Resilient Metro-scale Smart Structures: Challenges & Future Directions

Authors:

Mike Burmester and Jorge Munilla

Abstract: Smart structures are highly inter-connected adaptive systems that are coordinated by cyber systems to optimize specific system objectives. In this paper we consider the challenges for securing metro-scale smart structures. We use a threat model that allows for untrusted behavior to capture realistic IoT scenarios, and discuss vulnerabilities, exploits and attack vectors. Resilience is defined in terms of stability, resistance to damage and self-healing. To illustrate the challenges of capturing resilience we consider two very different applications: supply chain logistics and smart grids. Both are mixed latency and throughput sensitive, each in their own particular way.
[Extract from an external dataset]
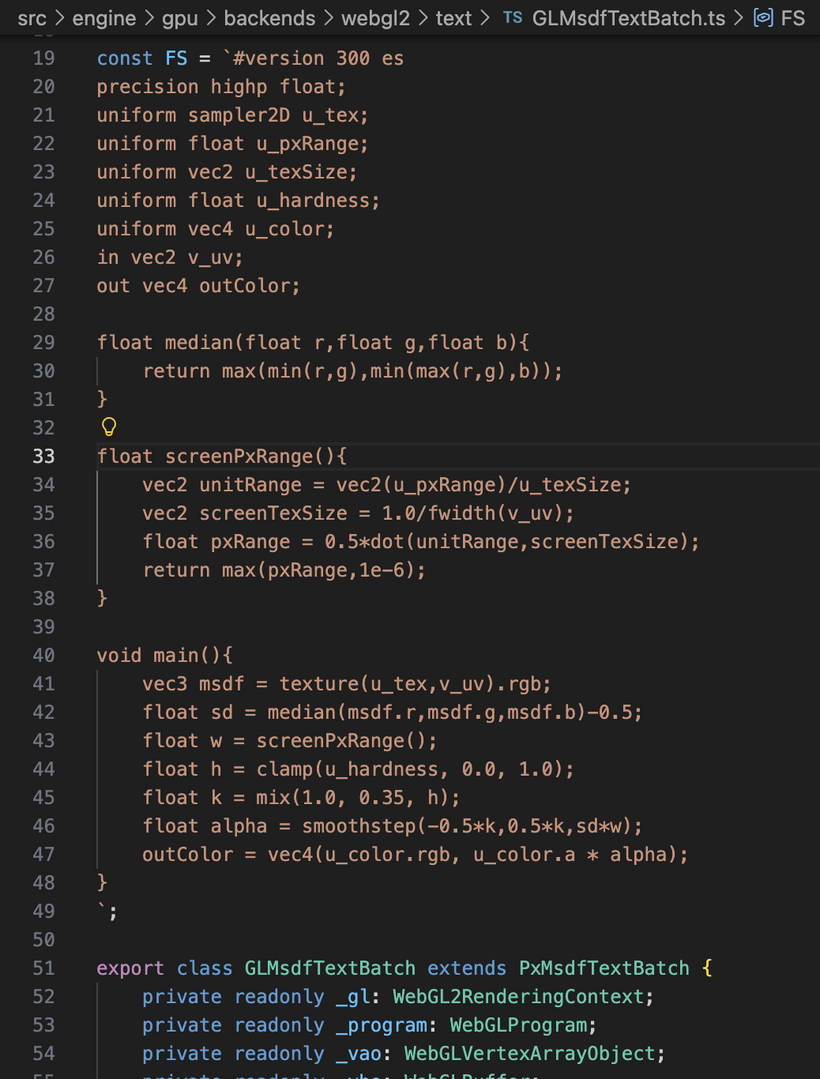Open the src breadcrumb folder
The width and height of the screenshot is (820, 1079).
[x=32, y=18]
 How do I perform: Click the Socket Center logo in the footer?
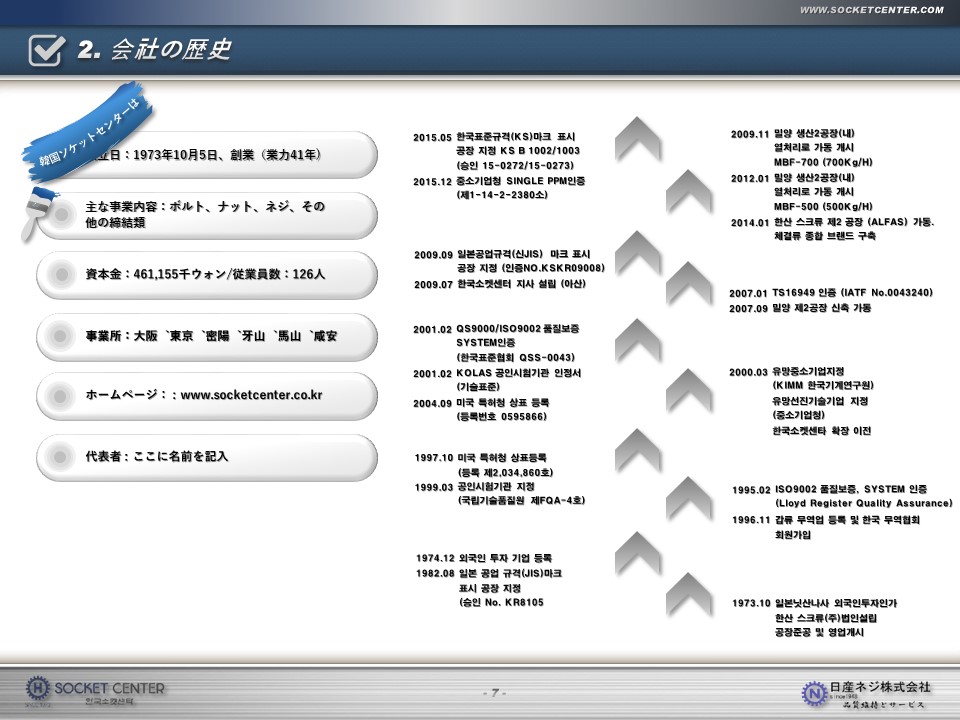pos(95,690)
The first involves scanning RFID tagged objects in pallets. An untrusted RFID reader is given a one-time authenticator to inspect a pallet and identify any missing objects; and, if there are no missing objects, compile a proof of integrity. The reader should not be able to trace objects via unauthorized inspections (privacy). This application uses RS erasure codes that are more appropriate for memory constrained RFID tags. The second application involves securing industrial substation automation systems. These are particularly vulnerable to cyber attacks, and HIL testbeds are used for real-time multilayer vulnerability analysis. For metro-scale applications we propose virtualized testbeds that are portable and suitable for onsite incidence response. For each application we show how metro-scale analytics are used to capture resiliency.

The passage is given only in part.